A few weeks ago I told you - my faithful readers - that we were on a quest this trip.
A quest to find the Great Northern Snowbird.
First let me give you some Snowbird 101.
I've found that there are 2 basic types of Snowbirds, and then many sub-species
within those two basic types
The two types are:
The RoVing (RV) Snowbird...
And the Nesting Snowbird.
The Nesting Snowbird is one that Migrates from Nest to Nest.
For instance - The Eastern Nesting Snowbird has its Summer Nesting
Grounds in the Northeastern Regions of the US. It travels along the Great
Eastern Flyway which roughly parallels Interstate 95.
Its winter grounds are usually somewhere in Southern Florida.
It maintains a nest in both places and completes it's migration in as little as two days.
They can often be spotted clustering around golf courses in the winter, and
are often noticed to have white loafer like feet and funny headdresses (hats).
They feed at somewhat irregular schedules, but many will be observed taking the
last meal of the day at quite an early hour - usually around 4pm.
Some of them have degenerated to the point of a blank stare and
chirping nonsensical incoherent songs while watching Fox News.

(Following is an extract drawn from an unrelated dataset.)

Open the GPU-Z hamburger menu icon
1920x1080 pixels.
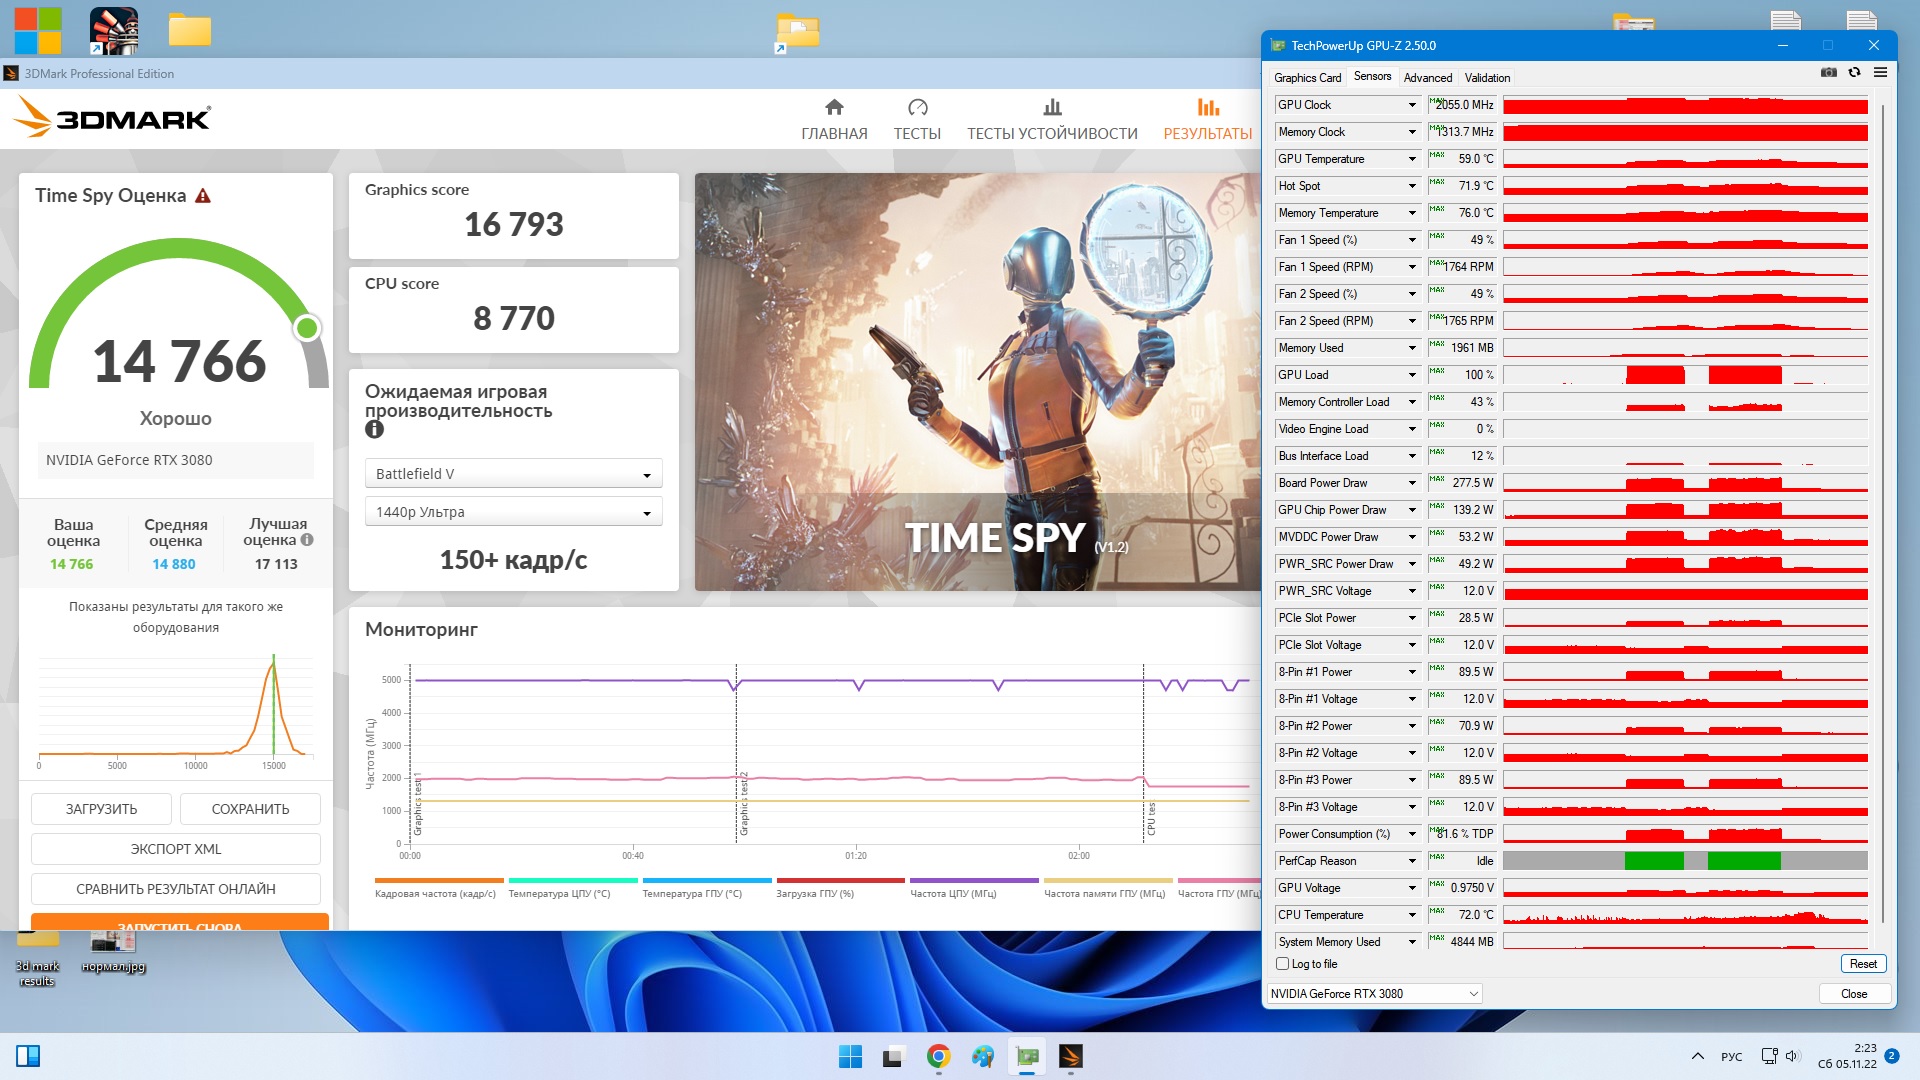tap(1880, 72)
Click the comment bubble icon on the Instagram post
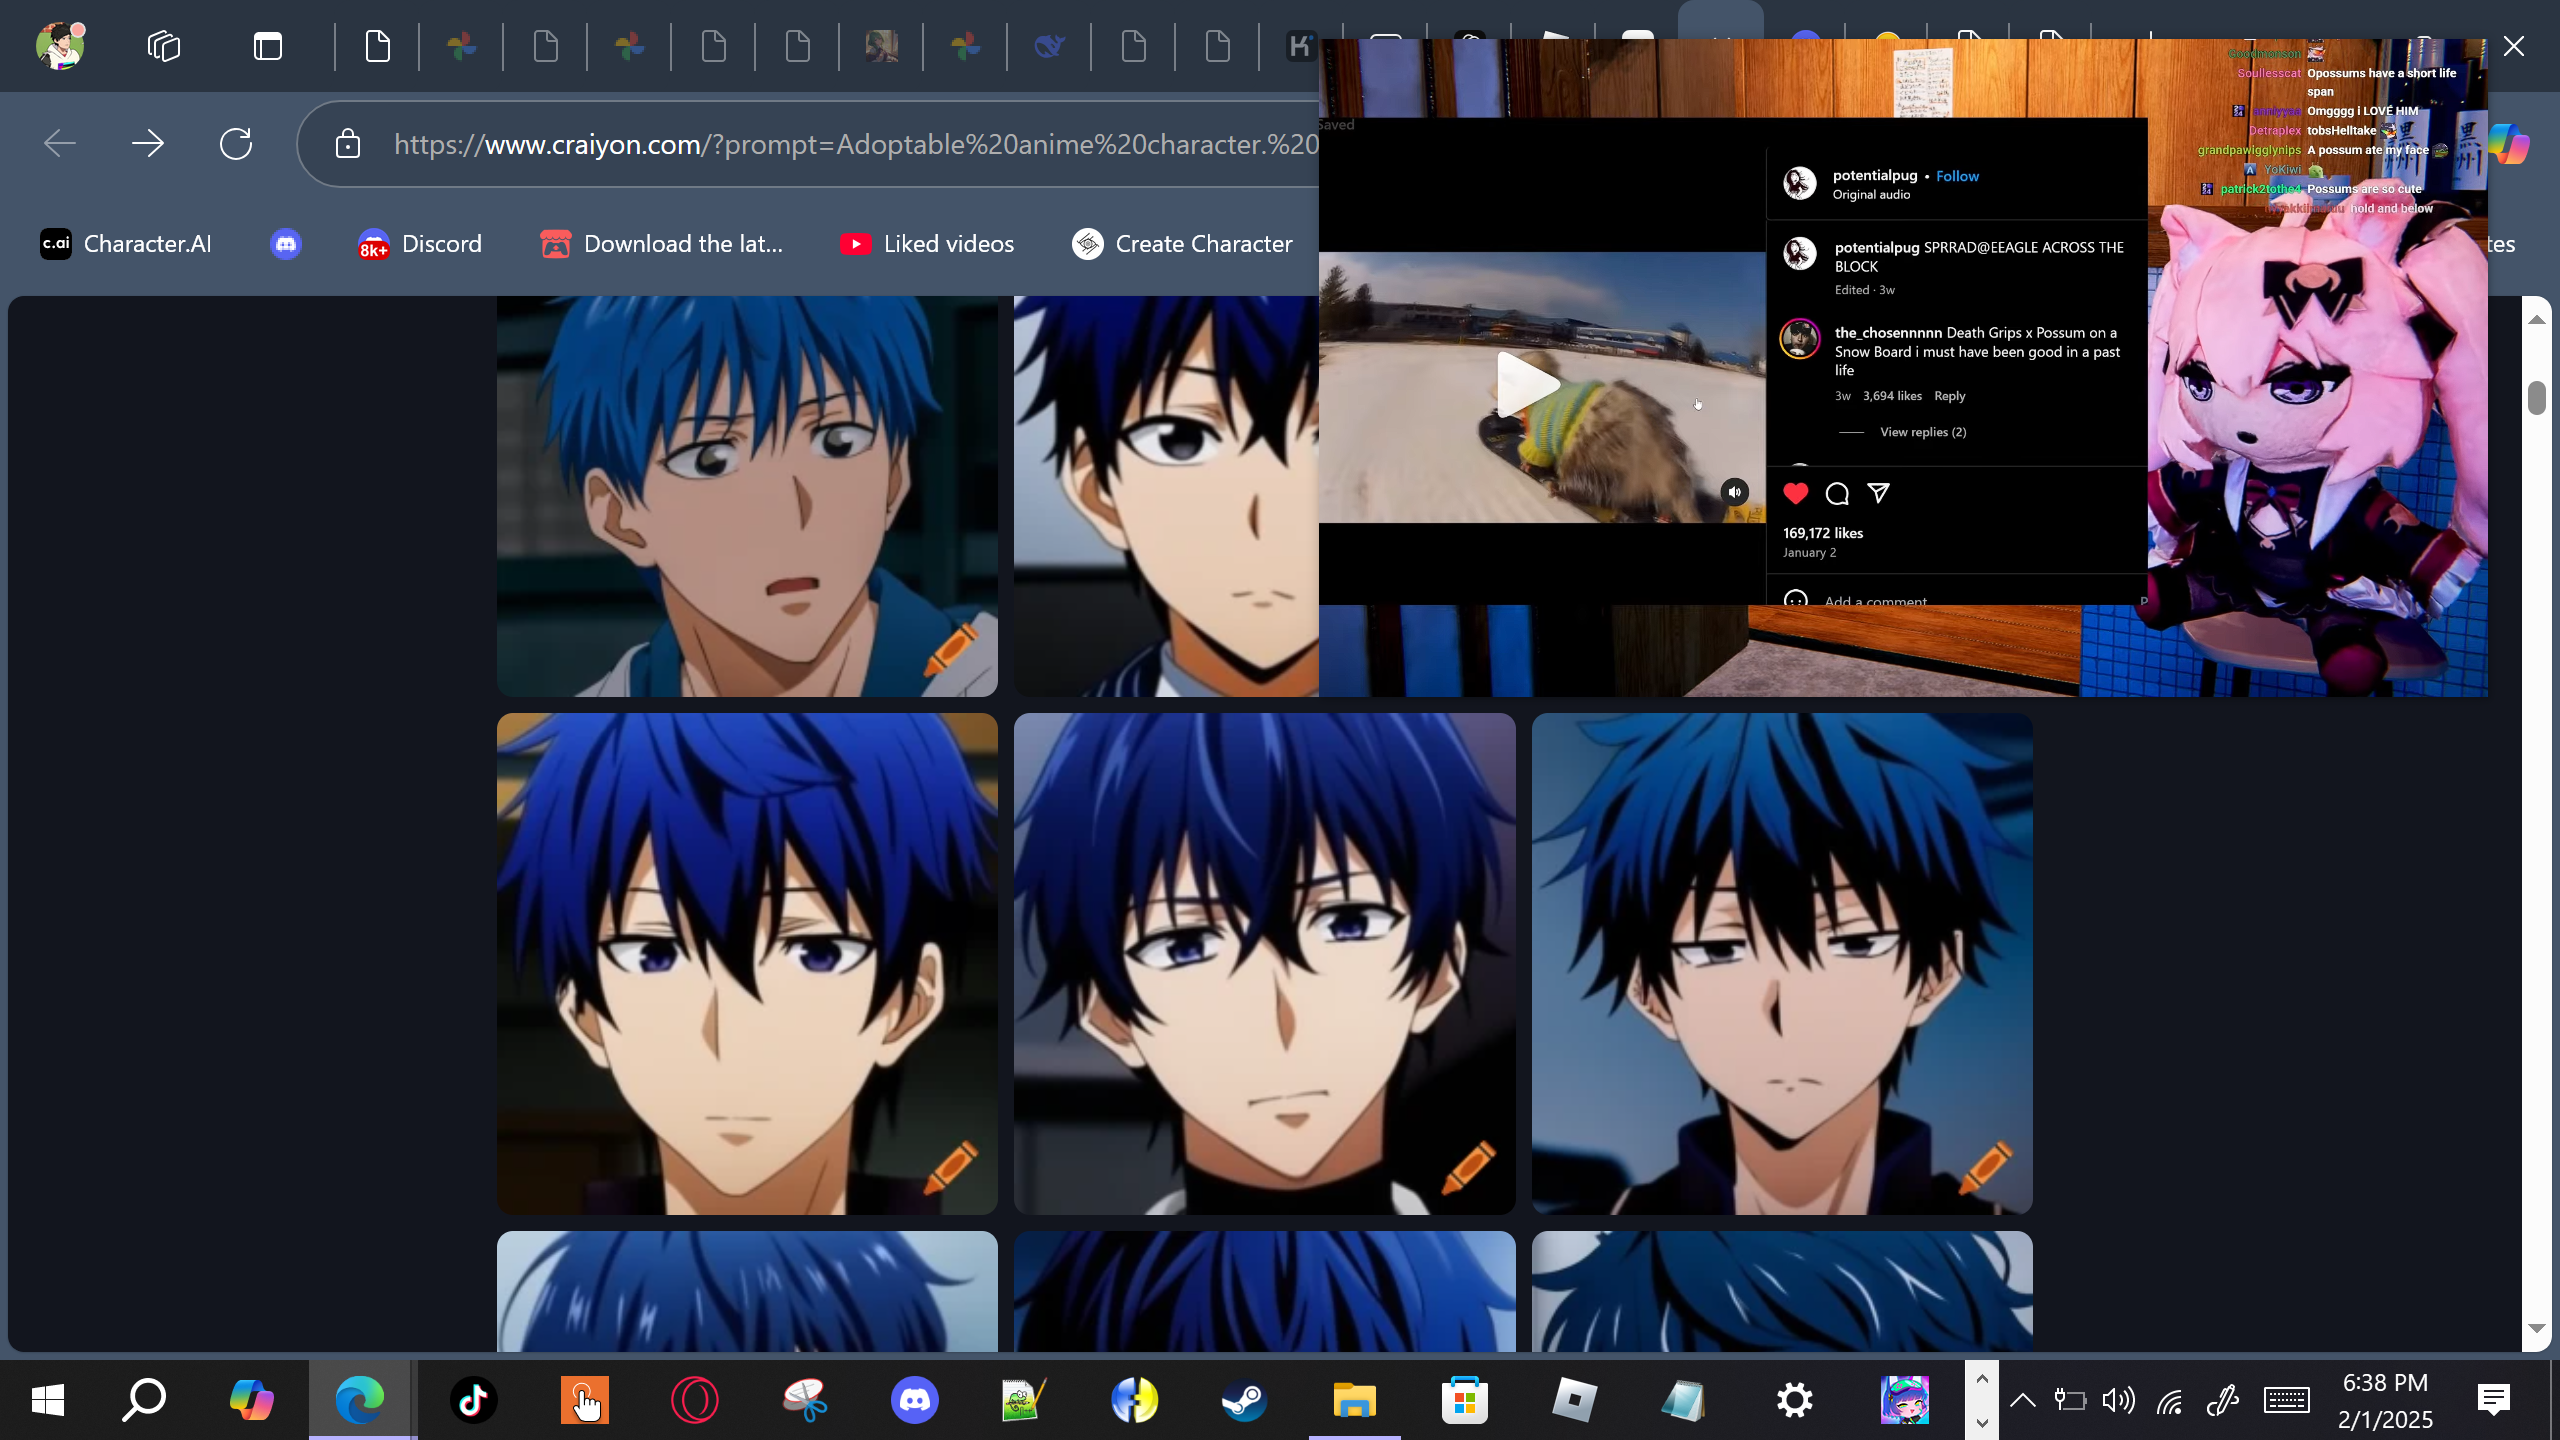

Their plumage & songs are but a fraction of their younger glory.
I think the permanent nesting might contribute to this decline
Other subspecies of the Nesting Snowbird are the Canadian, Midwestern, and Western
Snowbirds just to name a few.
The RoVing Snowbird is a completely different character.
They may or may not roost in a permanent northern nest,
but all of them maintain a mobile nest that they
bring with them when they do migrate.
Those mobile nest come in many shapes and sizes.
They may live in that one nest all year - or live in another - but all have a
Like the Nesting Snowbird, there are many subspecies - including a Marine
Variety that spends at least a portion of the year on a floating nest - usually
made of fiberglass.
My area of research on this trip will be limited to the Land Dwelling
sub species of the RoVing Snowbird.
This bird comes in many shapes and sizes.
No single trait can describe them.
While they might share many similar traits (such as their songs - see below)
there are also many other traits that are unique to each.
One interesting thing that I have learned is that
all snowbird species have many songs in common.
A couple of songs that thus far I have been able to identify:
Oh my Aches & Pains.
Operations that I have had.
Pills that I am taking.
Some snowbirds have even managed to combine all three of those calls into
one long song. If you happen on one of those - be prepared for a long
and melodious serenade.
The Land Based RoVing Snowbirds have many types of nests.
Some are small.
Some are downright tiny.
Some are medium sized
One type however seems to be preferred by a slight majority of the more mature
of the species. It has more comfortable accommodations but requires
a great deal more ($$) Nesting Materials to build.
Notice the Satellite Dish on the roof of the nest.
Here is a migrating snowbird looking for just the right nesting site
prior to coming in for a landing.
Our nest - while requiring less nesting material to build - still allows us
to mix in to the nesting colonies and observe their habits.
Tonights post was just to familiarize you with some of the types
of snowbirds and their nests.
As we penetrate deeper into both their migratory nesting grounds
as well as their colonies, we will hopefully have more
insight into this rare and elusive bird.